A era das emoções na IAAlém disso, poderia tal sistema ter sentimentos? Como saberíamos se não pudéssemos vê-los refletidos na expressão de um rosto ou imagem, cuja qualidade e sinceridade poderíamos avaliar, assim como fazemos para entender os sentimentos de outras pessoas, distinguindo um sorriso falso de um verdadeiro? E, talvez o mais importante, como esses sentimentos, se o dispositivo artificial os tivesse, influenciariam suas decisões? Eles o fariam tão decisivamente quanto as nossas? Estaríamos, ao fazê-lo, construindo uma espécie de humano artificial com responsabilidades éticas e legais? Ou essas responsabilidades teriam que ser delegadas aos seus criadores? Um sistema artificial consciente poderia merecer um Prêmio Nobel se descobrisse a cura para a violência doméstica ou para o Alzheimer? Uma máquina consciente discutiria conosco como outra pessoa faria? Poderíamos influenciar suas decisões, ou ela poderia, como Hall, nos ignorar e tomar as suas próprias, mesmo que fossem incompatíveis com as nossas?
Em 1997, Rosalind Picard, engenheira americana do MIT, publicou "Affective Computing" , posteriormente traduzido para o espanhol como "Los ordenador emocionales " (Ariel, 1998). Foi uma espécie de tentativa ancestral de considerar e valorizar a importância das emoções na inteligência artificial. Para que os computadores sejam genuinamente inteligentes e capazes de interagir conosco de forma natural , precisamos equipá-los com a capacidade de reconhecer, compreender e até mesmo ter e expressar emoções. Essa foi sua principal mensagem, e ela a expressou pessoalmente como palestrante convidada em um de nossos cursos de verão na Universidade Menéndez Pelayo, em Barcelona.

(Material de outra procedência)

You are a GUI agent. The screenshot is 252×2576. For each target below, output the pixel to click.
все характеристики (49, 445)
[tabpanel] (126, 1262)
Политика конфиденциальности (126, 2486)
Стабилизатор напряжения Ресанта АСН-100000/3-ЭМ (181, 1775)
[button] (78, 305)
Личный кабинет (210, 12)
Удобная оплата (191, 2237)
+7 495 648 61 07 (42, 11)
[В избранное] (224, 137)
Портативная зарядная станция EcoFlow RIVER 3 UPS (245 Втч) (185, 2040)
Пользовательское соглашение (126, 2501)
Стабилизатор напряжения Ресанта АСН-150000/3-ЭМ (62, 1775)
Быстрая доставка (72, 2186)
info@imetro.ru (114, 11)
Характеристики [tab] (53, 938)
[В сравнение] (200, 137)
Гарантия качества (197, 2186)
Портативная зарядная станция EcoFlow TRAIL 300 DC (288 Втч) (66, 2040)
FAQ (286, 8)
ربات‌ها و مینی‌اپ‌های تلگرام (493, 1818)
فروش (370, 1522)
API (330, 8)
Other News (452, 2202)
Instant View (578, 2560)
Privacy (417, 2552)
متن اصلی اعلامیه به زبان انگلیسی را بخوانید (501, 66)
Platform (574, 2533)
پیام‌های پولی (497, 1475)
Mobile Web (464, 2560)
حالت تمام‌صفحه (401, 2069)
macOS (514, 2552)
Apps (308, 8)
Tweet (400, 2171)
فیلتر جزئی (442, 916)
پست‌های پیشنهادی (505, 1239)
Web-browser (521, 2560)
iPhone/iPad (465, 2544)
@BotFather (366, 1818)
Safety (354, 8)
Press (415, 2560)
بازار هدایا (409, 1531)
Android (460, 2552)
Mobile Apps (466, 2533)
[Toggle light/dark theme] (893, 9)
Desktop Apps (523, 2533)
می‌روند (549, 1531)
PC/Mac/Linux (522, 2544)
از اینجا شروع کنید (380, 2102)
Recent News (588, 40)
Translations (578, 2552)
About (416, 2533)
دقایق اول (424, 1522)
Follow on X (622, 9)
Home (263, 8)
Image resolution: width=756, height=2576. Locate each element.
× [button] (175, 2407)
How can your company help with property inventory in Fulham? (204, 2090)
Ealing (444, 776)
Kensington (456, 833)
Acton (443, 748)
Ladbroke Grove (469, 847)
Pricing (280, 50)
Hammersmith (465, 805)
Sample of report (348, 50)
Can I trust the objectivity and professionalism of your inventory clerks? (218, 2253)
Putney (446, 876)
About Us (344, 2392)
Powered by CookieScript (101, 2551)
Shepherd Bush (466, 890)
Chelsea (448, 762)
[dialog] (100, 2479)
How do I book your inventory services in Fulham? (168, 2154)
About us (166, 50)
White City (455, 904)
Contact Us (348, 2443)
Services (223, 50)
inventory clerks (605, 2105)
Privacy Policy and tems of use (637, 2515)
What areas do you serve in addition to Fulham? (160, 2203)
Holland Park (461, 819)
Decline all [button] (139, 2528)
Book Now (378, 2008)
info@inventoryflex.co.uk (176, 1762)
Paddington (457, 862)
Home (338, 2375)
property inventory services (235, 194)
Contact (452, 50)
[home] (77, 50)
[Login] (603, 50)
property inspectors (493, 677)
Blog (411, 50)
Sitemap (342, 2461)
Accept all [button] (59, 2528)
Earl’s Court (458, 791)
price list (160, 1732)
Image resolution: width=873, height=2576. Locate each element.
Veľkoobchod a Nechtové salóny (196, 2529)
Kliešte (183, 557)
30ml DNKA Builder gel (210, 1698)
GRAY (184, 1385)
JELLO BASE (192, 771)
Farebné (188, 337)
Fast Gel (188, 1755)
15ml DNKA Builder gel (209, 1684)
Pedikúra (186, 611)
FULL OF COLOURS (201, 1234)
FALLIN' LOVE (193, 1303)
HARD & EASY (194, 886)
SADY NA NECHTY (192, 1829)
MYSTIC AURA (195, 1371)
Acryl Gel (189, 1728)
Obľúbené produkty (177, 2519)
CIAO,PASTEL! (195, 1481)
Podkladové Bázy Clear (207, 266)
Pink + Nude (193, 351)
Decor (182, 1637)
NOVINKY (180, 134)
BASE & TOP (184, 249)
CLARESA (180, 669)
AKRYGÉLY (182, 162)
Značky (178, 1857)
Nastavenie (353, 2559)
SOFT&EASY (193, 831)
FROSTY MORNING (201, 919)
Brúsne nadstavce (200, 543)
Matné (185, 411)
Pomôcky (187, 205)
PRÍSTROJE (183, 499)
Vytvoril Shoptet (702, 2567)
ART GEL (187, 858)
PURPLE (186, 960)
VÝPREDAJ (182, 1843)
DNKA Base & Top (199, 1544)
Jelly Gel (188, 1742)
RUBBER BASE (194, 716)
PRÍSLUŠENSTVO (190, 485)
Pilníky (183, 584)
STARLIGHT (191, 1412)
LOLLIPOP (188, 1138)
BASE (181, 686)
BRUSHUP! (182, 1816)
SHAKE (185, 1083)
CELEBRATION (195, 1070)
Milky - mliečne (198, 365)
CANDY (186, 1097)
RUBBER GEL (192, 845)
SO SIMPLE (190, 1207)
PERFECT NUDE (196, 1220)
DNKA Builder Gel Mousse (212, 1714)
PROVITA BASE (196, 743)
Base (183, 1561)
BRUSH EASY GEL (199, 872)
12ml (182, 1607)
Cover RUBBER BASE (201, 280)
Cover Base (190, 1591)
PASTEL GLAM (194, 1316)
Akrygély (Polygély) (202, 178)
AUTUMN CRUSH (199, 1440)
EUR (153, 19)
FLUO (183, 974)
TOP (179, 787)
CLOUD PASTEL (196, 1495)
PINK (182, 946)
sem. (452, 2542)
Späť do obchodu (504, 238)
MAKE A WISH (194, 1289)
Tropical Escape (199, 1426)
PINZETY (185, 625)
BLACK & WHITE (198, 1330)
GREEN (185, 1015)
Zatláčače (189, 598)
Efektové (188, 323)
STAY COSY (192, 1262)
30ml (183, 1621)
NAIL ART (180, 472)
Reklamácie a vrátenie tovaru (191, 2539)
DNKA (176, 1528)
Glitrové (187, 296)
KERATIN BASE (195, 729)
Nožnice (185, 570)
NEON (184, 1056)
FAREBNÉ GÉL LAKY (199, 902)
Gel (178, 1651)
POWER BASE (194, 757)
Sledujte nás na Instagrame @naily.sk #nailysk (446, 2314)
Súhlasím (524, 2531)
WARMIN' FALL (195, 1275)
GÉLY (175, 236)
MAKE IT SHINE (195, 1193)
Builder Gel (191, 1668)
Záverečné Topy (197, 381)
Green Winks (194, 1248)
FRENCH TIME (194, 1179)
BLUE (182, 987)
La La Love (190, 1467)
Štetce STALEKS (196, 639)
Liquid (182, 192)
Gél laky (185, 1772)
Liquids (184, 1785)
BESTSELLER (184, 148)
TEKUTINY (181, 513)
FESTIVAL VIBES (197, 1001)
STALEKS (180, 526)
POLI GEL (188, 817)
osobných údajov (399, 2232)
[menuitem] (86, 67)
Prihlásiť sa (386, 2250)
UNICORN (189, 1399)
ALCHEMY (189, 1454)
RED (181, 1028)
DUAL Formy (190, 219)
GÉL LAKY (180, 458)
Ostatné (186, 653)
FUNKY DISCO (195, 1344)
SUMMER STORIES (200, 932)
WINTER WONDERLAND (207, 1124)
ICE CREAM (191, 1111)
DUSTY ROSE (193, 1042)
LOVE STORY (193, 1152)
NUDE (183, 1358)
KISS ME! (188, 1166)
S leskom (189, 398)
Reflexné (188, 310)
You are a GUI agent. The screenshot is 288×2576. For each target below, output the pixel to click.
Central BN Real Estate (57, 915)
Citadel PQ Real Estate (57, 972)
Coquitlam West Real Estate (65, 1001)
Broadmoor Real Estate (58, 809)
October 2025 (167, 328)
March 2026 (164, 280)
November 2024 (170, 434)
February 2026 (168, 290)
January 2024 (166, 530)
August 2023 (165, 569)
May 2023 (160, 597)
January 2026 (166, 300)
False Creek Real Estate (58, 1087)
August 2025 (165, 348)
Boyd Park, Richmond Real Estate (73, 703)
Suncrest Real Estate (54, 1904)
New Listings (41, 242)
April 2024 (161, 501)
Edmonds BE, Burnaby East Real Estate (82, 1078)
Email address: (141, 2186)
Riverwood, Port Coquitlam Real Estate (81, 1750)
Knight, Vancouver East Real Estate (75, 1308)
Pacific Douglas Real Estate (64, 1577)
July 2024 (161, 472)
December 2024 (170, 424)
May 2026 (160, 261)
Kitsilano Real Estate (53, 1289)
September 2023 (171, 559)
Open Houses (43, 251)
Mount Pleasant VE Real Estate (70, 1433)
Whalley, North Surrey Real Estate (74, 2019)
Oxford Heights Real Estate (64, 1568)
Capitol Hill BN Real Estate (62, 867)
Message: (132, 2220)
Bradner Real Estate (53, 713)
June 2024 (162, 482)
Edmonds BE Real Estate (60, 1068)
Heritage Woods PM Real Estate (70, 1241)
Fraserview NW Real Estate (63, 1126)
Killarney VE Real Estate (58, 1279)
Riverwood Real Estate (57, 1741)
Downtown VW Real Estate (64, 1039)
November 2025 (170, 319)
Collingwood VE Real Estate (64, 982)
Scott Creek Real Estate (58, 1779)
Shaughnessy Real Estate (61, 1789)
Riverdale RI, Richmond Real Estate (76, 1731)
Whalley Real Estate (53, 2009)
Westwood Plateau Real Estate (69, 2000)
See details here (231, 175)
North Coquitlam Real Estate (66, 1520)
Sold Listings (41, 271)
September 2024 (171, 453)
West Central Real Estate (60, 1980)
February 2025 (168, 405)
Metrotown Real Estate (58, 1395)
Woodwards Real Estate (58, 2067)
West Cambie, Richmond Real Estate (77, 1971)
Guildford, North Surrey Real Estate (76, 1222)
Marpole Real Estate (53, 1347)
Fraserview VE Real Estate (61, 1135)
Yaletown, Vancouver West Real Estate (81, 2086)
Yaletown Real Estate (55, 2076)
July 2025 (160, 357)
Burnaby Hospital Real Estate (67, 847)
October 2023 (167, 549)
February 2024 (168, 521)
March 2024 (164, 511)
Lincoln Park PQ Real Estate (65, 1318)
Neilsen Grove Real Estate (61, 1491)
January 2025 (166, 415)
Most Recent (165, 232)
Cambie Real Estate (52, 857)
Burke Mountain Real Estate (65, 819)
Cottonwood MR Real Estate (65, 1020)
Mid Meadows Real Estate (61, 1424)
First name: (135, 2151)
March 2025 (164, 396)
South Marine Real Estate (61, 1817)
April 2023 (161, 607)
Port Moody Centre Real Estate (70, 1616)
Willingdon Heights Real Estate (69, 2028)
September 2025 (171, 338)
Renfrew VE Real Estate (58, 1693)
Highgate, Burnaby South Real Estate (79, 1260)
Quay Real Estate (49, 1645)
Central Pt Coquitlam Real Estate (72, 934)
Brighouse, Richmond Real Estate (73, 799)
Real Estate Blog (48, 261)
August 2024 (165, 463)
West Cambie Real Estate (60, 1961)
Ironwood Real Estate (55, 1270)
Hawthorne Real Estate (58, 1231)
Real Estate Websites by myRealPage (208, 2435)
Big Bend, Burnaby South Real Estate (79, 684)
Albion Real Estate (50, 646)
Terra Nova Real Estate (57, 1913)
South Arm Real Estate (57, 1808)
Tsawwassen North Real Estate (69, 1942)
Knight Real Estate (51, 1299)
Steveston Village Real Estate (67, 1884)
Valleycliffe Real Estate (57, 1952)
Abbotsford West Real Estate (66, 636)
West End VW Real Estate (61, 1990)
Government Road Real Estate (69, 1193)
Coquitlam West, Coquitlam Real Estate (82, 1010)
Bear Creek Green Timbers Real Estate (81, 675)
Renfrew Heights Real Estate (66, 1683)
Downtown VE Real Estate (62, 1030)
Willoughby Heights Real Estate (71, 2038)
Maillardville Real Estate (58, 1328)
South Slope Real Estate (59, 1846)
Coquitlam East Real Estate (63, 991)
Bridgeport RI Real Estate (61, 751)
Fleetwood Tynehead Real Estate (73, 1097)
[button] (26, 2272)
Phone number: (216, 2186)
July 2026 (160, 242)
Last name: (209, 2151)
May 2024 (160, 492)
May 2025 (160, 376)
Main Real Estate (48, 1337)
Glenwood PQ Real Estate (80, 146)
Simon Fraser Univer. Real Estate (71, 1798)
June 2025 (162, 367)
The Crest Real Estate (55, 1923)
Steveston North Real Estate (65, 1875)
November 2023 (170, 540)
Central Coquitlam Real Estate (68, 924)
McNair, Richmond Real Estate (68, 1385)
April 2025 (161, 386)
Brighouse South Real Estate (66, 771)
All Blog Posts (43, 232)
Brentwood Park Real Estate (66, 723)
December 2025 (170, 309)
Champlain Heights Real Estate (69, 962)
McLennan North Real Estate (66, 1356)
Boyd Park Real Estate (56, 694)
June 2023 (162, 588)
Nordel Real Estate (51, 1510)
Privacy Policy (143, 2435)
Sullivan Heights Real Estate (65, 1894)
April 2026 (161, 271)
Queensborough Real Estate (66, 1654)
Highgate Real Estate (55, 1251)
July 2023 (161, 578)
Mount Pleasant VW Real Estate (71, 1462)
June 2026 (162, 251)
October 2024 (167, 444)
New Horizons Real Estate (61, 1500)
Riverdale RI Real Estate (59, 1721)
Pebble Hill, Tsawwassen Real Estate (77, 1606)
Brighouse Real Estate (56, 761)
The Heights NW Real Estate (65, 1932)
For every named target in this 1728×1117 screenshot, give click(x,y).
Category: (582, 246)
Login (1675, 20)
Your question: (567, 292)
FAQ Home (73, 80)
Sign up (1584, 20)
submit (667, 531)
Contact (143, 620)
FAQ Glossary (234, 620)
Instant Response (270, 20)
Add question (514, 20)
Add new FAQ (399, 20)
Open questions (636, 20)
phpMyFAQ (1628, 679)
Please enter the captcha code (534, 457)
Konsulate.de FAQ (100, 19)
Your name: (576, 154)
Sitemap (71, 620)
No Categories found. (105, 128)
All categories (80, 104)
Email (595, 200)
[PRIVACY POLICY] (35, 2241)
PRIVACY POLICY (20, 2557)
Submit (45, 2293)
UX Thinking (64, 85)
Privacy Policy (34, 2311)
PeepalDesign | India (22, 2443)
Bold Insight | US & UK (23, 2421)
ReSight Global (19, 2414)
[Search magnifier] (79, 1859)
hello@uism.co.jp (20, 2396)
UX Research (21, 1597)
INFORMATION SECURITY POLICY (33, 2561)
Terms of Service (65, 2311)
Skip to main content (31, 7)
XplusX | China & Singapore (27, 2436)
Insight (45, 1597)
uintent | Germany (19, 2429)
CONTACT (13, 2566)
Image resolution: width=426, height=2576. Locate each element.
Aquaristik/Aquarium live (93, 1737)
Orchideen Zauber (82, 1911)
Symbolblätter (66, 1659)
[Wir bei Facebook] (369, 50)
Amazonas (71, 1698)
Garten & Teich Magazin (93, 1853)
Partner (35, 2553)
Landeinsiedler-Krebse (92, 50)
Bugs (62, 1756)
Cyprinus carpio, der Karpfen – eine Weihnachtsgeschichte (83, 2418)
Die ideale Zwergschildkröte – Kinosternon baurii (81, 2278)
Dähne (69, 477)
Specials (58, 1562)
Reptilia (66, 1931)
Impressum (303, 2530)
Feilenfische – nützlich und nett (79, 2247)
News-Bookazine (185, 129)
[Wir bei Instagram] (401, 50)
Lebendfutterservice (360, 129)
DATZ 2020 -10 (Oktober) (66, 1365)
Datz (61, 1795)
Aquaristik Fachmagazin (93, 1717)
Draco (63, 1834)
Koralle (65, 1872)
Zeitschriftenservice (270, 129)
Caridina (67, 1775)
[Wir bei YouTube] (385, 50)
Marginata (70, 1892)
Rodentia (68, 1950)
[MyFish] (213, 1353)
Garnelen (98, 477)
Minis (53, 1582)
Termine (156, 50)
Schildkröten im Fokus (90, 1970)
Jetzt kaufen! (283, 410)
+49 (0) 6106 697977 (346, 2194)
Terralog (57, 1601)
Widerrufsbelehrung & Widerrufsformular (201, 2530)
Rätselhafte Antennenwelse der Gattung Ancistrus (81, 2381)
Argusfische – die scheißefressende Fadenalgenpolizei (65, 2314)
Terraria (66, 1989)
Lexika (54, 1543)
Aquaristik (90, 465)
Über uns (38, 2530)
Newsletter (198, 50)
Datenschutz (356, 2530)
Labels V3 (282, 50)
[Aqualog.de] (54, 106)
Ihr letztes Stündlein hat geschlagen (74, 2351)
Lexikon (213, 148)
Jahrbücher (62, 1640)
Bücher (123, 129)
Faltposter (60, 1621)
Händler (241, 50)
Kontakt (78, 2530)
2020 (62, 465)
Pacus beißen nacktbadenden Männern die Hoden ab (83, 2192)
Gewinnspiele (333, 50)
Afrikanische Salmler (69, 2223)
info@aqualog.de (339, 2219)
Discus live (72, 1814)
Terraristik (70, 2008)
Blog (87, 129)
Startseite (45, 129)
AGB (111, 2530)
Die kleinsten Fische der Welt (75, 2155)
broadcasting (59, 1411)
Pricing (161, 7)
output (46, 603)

O problema era, e continua sendo por muito tempo, que as emoções são as mudanças reflexivas e automáticas (hormônios, resistência elétrica da pele, frequência cardíaca, etc.), quase todas inconscientes, que ocorrem em nossos corpos em resposta a pensamentos ou circunstâncias chocantes (doenças, acidentes, perdas, sucessos, fracassos ou sucessos emocionais, etc.), enquanto os sentimentos são as percepções conscientes (medo, amor, inveja, ódio, vaidade, etc.) que o cérebro cria ao perceber retroativamente aquelas mudanças corporais que ele mesmo origina. Atualmente, muitos anos após a publicação daquele livro, apenas concebemos a possibilidade de implementar mudanças físicas inconscientes em dispositivos artificiais, equivalentes às emoções humanas. Mas, para a tranquilidade do leitor, ainda estamos longe de conseguir fazer com que essas mudanças gerem sentimentos como os que nós, humanos, temos em seus portadores. Isso, se acontecesse, mudaria tudo.